In 2018, TC Energy was granted an injunction to remove the checkpoint and have complete access to the pipeline project construction. In January 2019, the RCMP entered the territory to enforce the court injunction and allow workers from the Coastal GasLink pipeline project temporary access to the area. The RCMP arrested 14 people on January 8 at the checkpoint. The pipeline workers completed their pre-construction work. Afterwards, the blockades were rebuilt.

Supporters of the blockade consider the action taken at the Unisʼtotʼen checkpoint and the lack of consultation with hereditary chiefs to be violations of the United Nations' Declaration on the Rights of Indigenous Peoples (UNDRIP). Many Indigenous peoples have written and discussed the ways this action will impact the Canadian government's efforts to implement the recommendations of the Truth and Reconciliation Commission Report, with many notable Indigenous peoples such as broadcaster Jesse Wente, speaking at rallies and protests.

In December 2019, the injunction was re-instated. Another round of discussions ended without the pipeline proponents convincing the hereditary chiefs and their supporters to withdraw. The RCMP returned to the area in 2020 and arrests began again as the RCMP cleared the Morice Forest Service Road, including the arrests of Wetʼsuwetʼen matriarchs. Supporters of the blockade remained in residences along the road, including the camp.

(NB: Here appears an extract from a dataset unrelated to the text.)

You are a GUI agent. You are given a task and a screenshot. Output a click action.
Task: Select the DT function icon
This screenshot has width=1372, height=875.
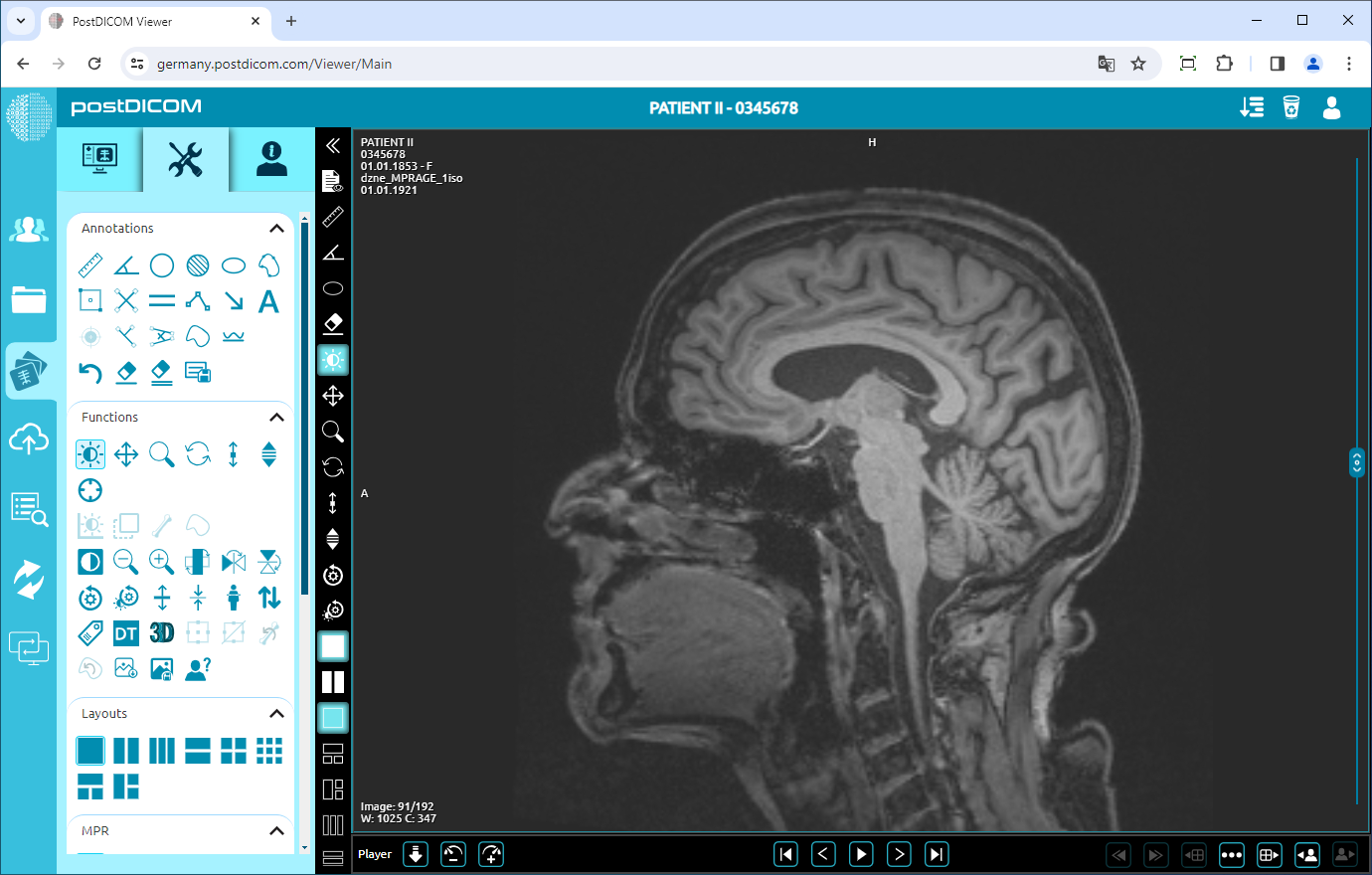pyautogui.click(x=125, y=632)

"they were arrested in the middle of a ceremony to honour the ancestors. Police tore down the red dresses that were hung to hold the spirits of missing and murdered Indigenous women, girls, and two spirit people. They extinguished [their] sacred fire. [They] have had enough. Enough dialogue, discussion, negotiation at the barrel of a gun. Canada comes to colonize. Reconciliation is dead. It is time to fight for [their] land, [their] lives, [their] children, [their] future. Revolution lives (“Reconciliation is dead. Revolution is alive”, n.d.)".
— Unist’ot’en Camp website

The arrests sparked widespread protests in BC and across Canada in support of the Wetʼsuwetʼen.

Solidarity statements supporting the preservation of the Unistʼotʼen Camp were issued by organizations and institutions such as: OCAD University, the British Columbia Teachers' Federation, Ryerson University School of Social Work.